#### [WORK REQUIRED]
Reproduce exactly, from the line containing "Expand plus sign in Golden Monkey BN row", every line down to the end of the data below.

--- TASK DATA Enclosed Below ---

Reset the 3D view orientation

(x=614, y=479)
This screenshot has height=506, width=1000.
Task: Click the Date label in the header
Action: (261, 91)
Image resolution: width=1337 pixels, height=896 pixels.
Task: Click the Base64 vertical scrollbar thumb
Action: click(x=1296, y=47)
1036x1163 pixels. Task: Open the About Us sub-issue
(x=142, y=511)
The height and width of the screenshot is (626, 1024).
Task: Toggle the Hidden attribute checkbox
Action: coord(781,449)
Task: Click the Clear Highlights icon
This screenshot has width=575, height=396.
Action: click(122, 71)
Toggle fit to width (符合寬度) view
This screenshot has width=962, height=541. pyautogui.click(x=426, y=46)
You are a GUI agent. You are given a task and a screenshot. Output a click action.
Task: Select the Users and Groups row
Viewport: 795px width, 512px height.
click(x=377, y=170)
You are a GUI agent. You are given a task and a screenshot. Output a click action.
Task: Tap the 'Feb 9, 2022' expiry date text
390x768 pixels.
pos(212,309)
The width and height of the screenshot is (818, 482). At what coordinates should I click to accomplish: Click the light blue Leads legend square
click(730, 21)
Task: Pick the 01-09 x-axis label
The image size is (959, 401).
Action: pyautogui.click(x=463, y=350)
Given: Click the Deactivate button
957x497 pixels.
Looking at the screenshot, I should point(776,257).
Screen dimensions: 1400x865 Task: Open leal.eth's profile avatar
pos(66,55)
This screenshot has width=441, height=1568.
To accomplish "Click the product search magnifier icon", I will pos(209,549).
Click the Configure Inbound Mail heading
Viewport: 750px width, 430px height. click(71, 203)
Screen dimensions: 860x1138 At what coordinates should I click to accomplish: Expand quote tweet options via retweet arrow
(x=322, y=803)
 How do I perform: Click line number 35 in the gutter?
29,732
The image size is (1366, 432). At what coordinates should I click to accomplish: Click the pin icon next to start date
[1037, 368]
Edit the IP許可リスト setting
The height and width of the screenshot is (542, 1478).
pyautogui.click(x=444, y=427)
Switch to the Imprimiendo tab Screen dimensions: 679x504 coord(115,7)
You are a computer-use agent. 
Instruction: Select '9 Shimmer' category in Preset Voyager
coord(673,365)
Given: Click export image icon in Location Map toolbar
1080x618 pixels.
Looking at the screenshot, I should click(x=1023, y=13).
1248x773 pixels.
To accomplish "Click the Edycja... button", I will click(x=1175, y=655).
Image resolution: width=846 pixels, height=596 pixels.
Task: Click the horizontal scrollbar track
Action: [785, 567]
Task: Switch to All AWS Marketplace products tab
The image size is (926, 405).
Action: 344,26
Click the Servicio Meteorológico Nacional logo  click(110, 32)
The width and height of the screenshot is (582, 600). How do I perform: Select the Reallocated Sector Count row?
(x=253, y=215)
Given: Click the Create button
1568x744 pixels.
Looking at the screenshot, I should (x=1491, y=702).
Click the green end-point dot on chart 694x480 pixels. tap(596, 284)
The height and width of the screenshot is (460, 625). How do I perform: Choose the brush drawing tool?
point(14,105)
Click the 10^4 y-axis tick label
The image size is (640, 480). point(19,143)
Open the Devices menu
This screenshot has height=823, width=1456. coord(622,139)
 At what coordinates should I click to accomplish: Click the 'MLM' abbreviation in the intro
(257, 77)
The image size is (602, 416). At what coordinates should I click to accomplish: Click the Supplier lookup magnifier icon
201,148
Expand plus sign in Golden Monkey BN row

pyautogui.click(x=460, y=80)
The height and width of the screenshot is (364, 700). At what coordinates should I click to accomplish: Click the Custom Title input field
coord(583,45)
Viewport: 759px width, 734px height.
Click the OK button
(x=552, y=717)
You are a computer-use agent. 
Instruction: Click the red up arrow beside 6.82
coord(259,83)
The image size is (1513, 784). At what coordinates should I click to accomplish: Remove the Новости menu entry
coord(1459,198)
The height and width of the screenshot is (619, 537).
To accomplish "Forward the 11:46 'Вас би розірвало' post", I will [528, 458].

--- End of Enclosed TASK DATA ---

#### [REPLY TO THE TASK]
Expand plus sign in Golden Monkey BN row

pyautogui.click(x=460, y=80)
The height and width of the screenshot is (364, 700). At what coordinates should I click to accomplish: Click the Custom Title input field
coord(583,45)
Viewport: 759px width, 734px height.
Click the OK button
(x=552, y=717)
You are a computer-use agent. 
Instruction: Click the red up arrow beside 6.82
coord(259,83)
The image size is (1513, 784). At what coordinates should I click to accomplish: Remove the Новости menu entry
coord(1459,198)
The height and width of the screenshot is (619, 537).
To accomplish "Forward the 11:46 'Вас би розірвало' post", I will [528, 458].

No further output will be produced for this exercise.